So in the past two days, I've watched F.W. Murnau's Sunrise twice. I've been hearing about it since school, but sort of half-avoiding it because I had heard so much about how "beautiful" it was with a sense of "don't really bother about the story." A lot of the time, that doesn't work for me. I'm not very visually-oriented, though it's more complicated than that because I'm not bad at certain aesthetic functions. For instance, I'm find with layout, and I could draw if I put my mind to it. But I tend to pay more attention to narrative and character, and when someone says "Oh, don't go for that, go for the images" they often mean it in a big-budget shiny overlay sense, and if it's not underpinned by the narrative I have trouble caring.
But I was wrong about Sunrise. It's gorgeous, yes--I'd say it's the most technically accomplished silent film I've ever seen, and probably better aesthetically than anything for about ten years after it--but the visuals absolutely tell the story. And I shouldn't have been that surprised, but everything about it delights me. From the "interactive" intertitles to the amazing cinematography to the way the whole thing has an archetypal, fairy-tale sensibility, I love it. It's a silent film that is absolutely perfect as a silent film, rather than it being a limit imposed by technology (and by 1927, those limits were about to disappear). And I know that silent film proponents will argue that silent film shouldn't be judged as technologically limited, but one has to admit that some filmmakers did a lot better than others at non-verbal storytelling.
The Masters of Cinema blu-ray disc is, too, a strong argument for having more silent/black and white film on HD formats. The picture is amazing, and I'm so used to seeing silent pictures on fuzzy washed-out prints that it was a relief. I wonder how many blu-ray producers are going back to original sources and really doing right by the film and the format.

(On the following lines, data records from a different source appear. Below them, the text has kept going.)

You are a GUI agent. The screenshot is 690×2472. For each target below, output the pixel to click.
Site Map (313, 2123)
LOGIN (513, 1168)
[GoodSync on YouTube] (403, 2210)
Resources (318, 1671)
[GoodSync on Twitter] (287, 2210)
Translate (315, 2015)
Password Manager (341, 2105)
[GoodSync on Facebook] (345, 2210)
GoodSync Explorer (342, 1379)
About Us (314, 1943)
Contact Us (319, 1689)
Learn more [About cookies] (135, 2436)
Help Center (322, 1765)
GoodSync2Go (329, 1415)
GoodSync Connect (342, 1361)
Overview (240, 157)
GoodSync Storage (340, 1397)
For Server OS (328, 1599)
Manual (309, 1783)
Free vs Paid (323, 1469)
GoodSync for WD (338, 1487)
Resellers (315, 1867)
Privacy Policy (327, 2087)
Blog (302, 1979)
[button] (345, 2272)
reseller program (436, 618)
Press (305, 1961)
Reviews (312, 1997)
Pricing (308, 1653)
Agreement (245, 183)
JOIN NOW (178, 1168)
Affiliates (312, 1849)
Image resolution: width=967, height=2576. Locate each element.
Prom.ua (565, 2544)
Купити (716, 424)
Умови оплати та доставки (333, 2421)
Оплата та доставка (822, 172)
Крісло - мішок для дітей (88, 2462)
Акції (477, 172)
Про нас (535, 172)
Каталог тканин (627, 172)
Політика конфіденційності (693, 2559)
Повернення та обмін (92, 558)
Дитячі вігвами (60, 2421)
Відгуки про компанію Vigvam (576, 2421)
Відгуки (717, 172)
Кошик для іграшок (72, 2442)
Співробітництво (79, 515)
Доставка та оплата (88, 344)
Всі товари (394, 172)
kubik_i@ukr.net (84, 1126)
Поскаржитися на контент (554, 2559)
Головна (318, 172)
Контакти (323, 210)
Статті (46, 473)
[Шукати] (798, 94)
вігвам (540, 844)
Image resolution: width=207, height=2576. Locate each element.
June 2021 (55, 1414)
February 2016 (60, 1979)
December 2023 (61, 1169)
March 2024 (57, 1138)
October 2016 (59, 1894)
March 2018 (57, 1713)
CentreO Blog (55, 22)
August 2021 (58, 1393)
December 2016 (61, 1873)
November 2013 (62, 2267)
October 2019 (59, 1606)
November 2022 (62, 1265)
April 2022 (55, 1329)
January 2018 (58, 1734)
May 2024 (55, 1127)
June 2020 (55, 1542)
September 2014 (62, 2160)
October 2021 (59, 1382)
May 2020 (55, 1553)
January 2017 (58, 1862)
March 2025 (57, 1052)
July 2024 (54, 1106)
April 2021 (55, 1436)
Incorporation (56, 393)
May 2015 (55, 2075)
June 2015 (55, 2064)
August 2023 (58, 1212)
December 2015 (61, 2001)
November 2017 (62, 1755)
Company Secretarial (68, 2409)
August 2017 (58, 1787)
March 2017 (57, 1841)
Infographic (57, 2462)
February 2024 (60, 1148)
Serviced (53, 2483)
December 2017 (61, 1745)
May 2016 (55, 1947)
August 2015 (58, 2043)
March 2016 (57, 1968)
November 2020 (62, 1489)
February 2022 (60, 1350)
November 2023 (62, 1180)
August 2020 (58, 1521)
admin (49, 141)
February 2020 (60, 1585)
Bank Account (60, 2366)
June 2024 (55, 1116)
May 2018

I've also been watching some von Stroheim (Blind Husbands, Foolish Wives) and von Sternberg (only Der Blaue Engel so far, but I've got a Dietrich collection waiting for me) in an effort to fill some of the holes in my film education. Interesting stuff! Though I find Stroheim more interesting as a person than a filmmaker--though of course those things are intricately related. He's just so absurd and, ultimately, tragic. No opinion yet on Sternberg but I will observe that
Dietrich was pretty hot before she became
MARLENE DIETRICH with scary cheekbones. And I enjoyed the film, especially Emil Jannings, and to bring this back to Murnau I need to see The Last Laugh.